Security and Secrets

SignalArc must keep secrets out of source control and out of public documentation. This repository currently documents local/testnet prototype behavior only and does not claim production custody, production settlement, audit completion, or compliance approval.

Never Commit

  • .env
  • .env.local
  • Private keys
  • Seed phrases
  • Circle API keys
  • Blockscout API keys
  • WalletConnect project IDs when project policy keeps them local or deployment-only
  • Production database credentials
  • RPC secrets
  • Local database files
  • node_modules
  • .next
  • out
  • dist

NEXT_PUBLIC Variables

NEXT_PUBLIC_* variables are exposed to browser JavaScript. Safe examples:
  • Public API base URL.
  • WalletConnect project ID when intended for browser use and configured through deployment settings.
Never put secrets in NEXT_PUBLIC_*, including private keys, Circle API keys, database URLs, RPC secrets, or server-only credentials.

Backend Secrets

Local development database values may appear in Docker Compose for the local database. Production secrets must be configured outside source control through the deployment platform or a secret manager.

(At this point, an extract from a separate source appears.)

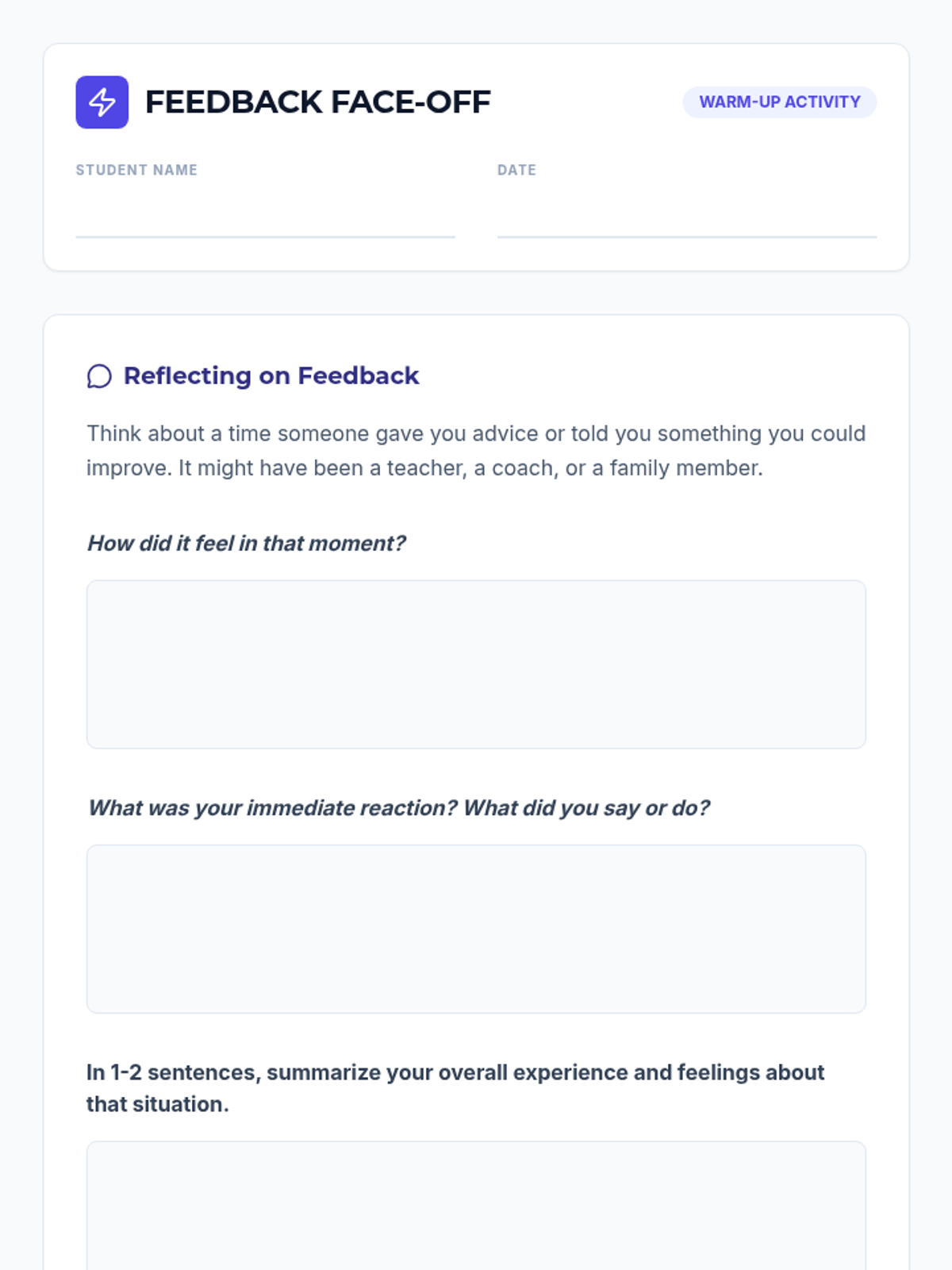Click the 'What did you say or do?' text
Viewport: 952px width, 1270px height.
586,808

Backend production secrets must not be written to Markdown files, committed examples, logs, frontend code, or generated artifacts.

Wallet Model

  • External wallets sign user transactions in the browser.
  • Backend must not sign user transactions.
  • No private key belongs in frontend or backend source code.
  • Circle embedded wallet is not implemented.
  • Circle SDK/API integration is not implemented in the current repository.

Smart Contract Status

  • Current contract is an Arc Testnet prototype.
  • It is unaudited.
  • It is not production custody.
  • It is not production settlement.
  • It does not prove mainnet readiness.

Circle

  • Circle API keys must never be placed in frontend code.
  • Circle API keys must never be placed in public docs.
  • Circle SDK/API integration is not implemented unless explicitly added in a future change.
  • Circle behavior that is not implemented or not documented by official Circle sources is unknown / not documented.

Deployment

  • DNS/live deployment is not approved or completed yet.
  • Production environment variables must be configured outside source control.
  • CORS must be reviewed before production deployment.
  • Production database credentials must use deployment secret management.